Культурная же растительность выглядела пыльной, чахлой и удручающе однообразной.
В стороне, чуть ли не по самой середине выделенной под огороды земли, скучало одинокое пугало. Поставленное, видимо, исключительно как дань традициям, потому что ни одной птахи на всем обозримом пространстве не наблюдалось. Рой птиц прекрасно понимал — зачем лезть под палящее солнце, пытаясь выковырять из потрескавшейся земли одинокого сбрендившего муравья, когда рядом целый ресторан в виде цветущего пустыря с бабочками, жуками и гусеницами.
Протопав почти полдороги до магазина, как советовала Марь Филипповна, Рой сунулся было свернуть, как пугало внезапно замахало руками и заорало что–то вроде «куды прешь, нехристь, тропка подале».
Похоже, не пугало — ещё один абориген, но в соответствующей одежде.
Рой уже ничему не удивлялся.
— Куда подале? — спросил он сам себя, очень жалея, что не попросил Ерика обернуться панамкой или носовым платком на худой конец. — Вперед или назад?
— Сюды, дубина! — абориген принялся изображать из себя гребца в стиле баттерфляй.
Слова, которые он при этом использовал в качестве междометий, насколько Рой помнил, к печати в данном хронопласте не рекомендовались.
Рой на пробу отступил назад, вызвав прогнозируемое увеличение скорости гребков и усиление звука: затем, уже смелее, пошел дальше по кромке огородного поля.
— Во! Стой! И гляди! — абориген снял потрепанную шляпу, обнажив нестерпимо заблестевшую на солнце лысину, и принялся обмахиваться.
Послушно оглядевшись, Рой обнаружил вполне утоптанную дорожку, бегущую между неровных грядок.
— Спасибо, — выразительно кивнул он, даже не пытаясь повторить подвиг луженой глотки аборигена.
За жест, выданный в качестве «пожалуйста», в какой–нибудь цивилизованной стране вполне могли вызвать на дуэль.

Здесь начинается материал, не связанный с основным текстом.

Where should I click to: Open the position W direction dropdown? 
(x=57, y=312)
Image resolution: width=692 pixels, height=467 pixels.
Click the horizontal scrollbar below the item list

Рой заморачиваться не стал — еще в штабе понял, что здесь, на среднем востоке, такие вещи делаются не со зла. А если и со зла, то уж точно без предварительного умысла.
Взявшая крутой и короткий разбег дорожка шустро взлетела на пригорок и замерла, позволив Рою остановиться и перевести дух, который тут же захватило при виде открывшейся красоты.
Провал за провалом, с сияющим по низу серебром воды, вдаль уходила система искусственных озер, поросших по красно–коричневым глинистым склонам всевозможными желто–фиолетовыми лютиками.
Ровно три, как в местных сказках, брата–водоема шли вереницей до обширного болота, отделенного небольшим лугом, раскинувшимся на последнем рубеже–возвышении. Само болото уходило за горизонт, теряясь в сизом мареве, кое–где сияя проплешинами редких окошек, еще не успевших затянуться камышом или ряской.
Первое озеро — самое большое — разлилось гигантской скобкой–улыбкой, с двумя пляжами по краям. Ну точь–в–точь ямочки на щеках красавицы хохотушки. Второе — поменьше — заросшее у берегов осокой, щеголяло более обрывистыми спусками и редкими мостками. Рой их словно в бинокль увидел: шаткие и занозистые, как на картинке, на которой аборигены занимаются древним спортом, рыбалкой.
И третье — явно глубокое прямо от берега, почти без зелени, без ярко выраженных подходов к воде — настоящий тихий омут. Холодное, наверное, даже в эту сумасшедшую жару, с самыми буйными родниками и самой спокойной поверхностью. У Роя аж зубы заломило от предвкушения.